Álcool e Açúcar - Unidade II - Fabricação do Açúcar

Álcool e Açúcar - Unidade II - Fabricação do Açúcar

(Parte 1 de 8)

79

Unidade II – Produção de Açúcar Cristal

1. Fluxograma da Produção de Açúcar

Figura 1.1 – Fluxograma

2. Tipos de Açúcar

a) Açúcar refinado granulado: Puro, sem corantes, sem umidade ou empedramento e com cristais bem definidos e granulometria homogênea. Seu uso maior é na indústria farmacêutica, em confeitos, xarope de transparência excepcional e mistura seca.
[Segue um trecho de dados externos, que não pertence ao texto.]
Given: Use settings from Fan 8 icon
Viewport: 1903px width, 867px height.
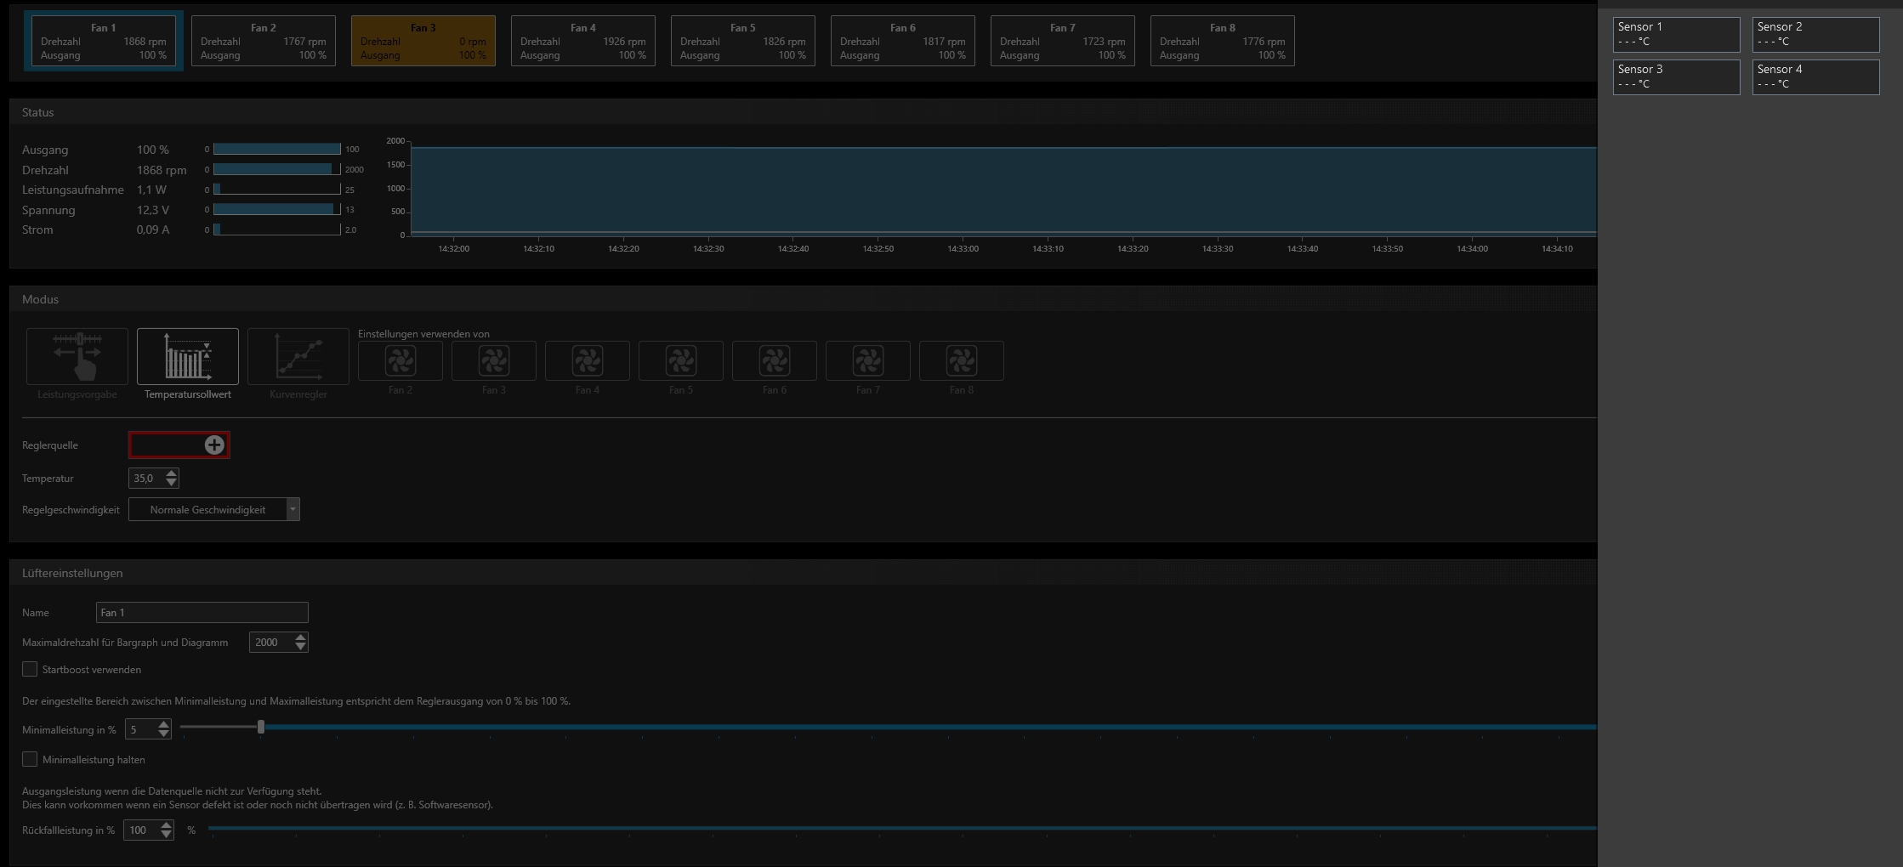Looking at the screenshot, I should (x=962, y=361).
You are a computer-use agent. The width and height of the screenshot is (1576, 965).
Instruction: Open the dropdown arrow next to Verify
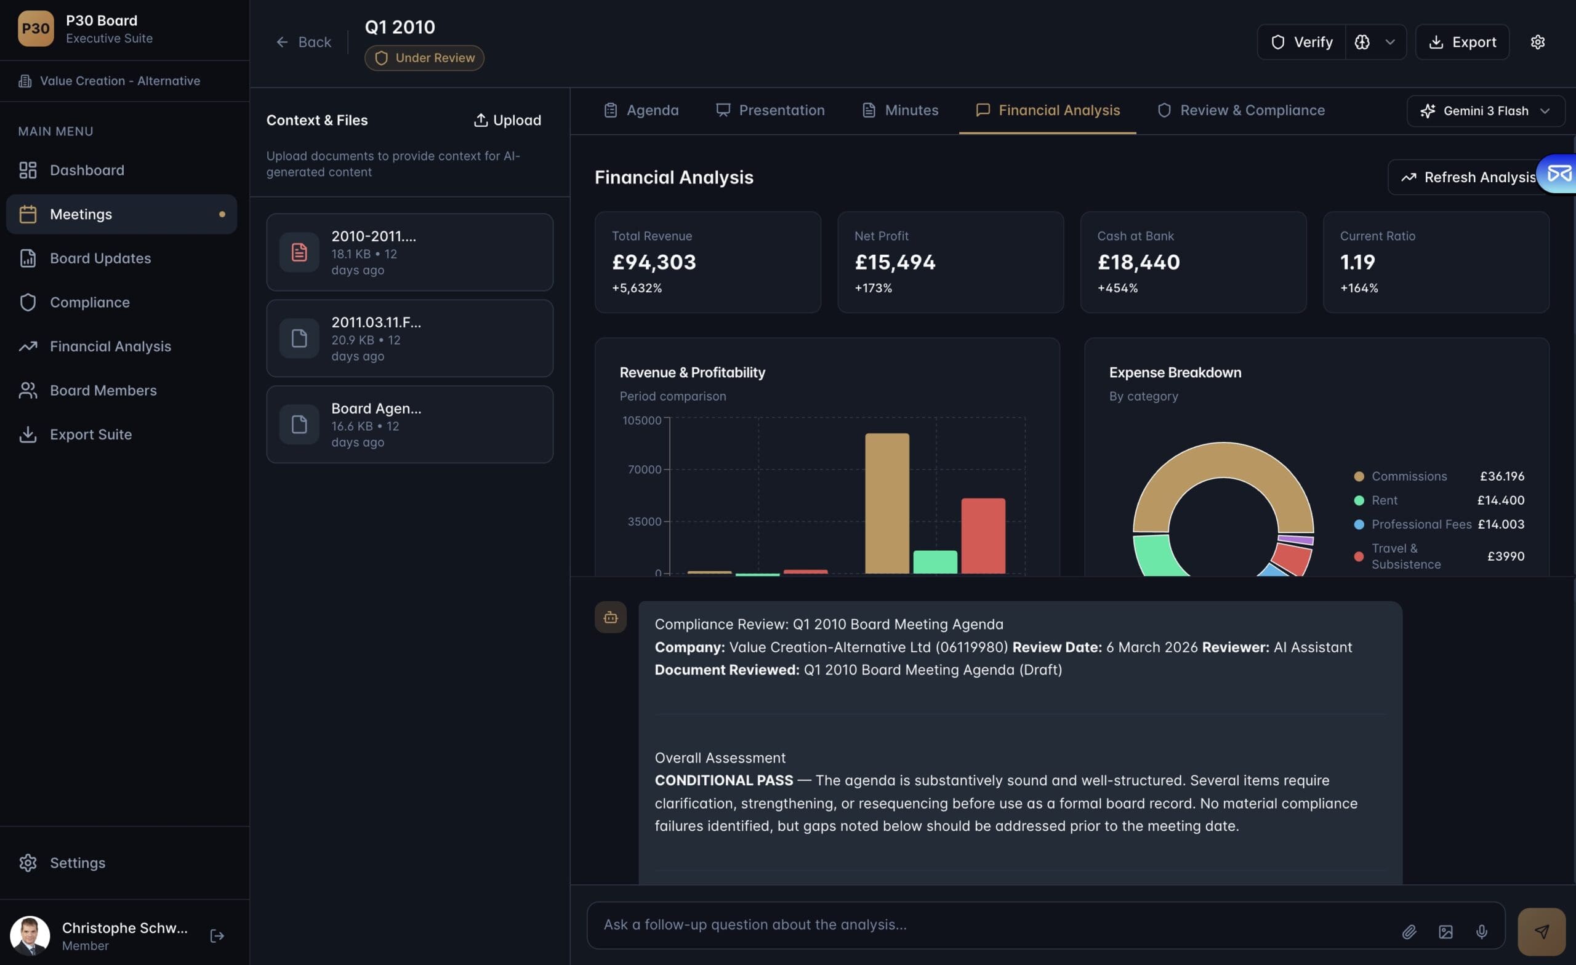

b) Açúcar branco (tipo exportação): Há dois tipos para exportação: o branco para consumo direto (humano), com baixa cor (100), produzido diretamente em usina, sem refino; e o branco para reprocessamento no destino, também produzido diretamente em usina, sem refino, cor 400.

c) Açúcar cristal: Açúcar em forma cristalina produzido diretamente em usina, sem refino. Muito utilizado na indústria alimentícia na confecção de bebidas, massas, biscoitos e confeitos.

d) Açúcar demerara ou bruto: Produto de cor escura, que não passou pelo refino.

e) Açúcar mascavo: Úmido e de cor castanha, não passa por processo de cristalização ou refino. Usado na confecção de doces que não requeiram transparência.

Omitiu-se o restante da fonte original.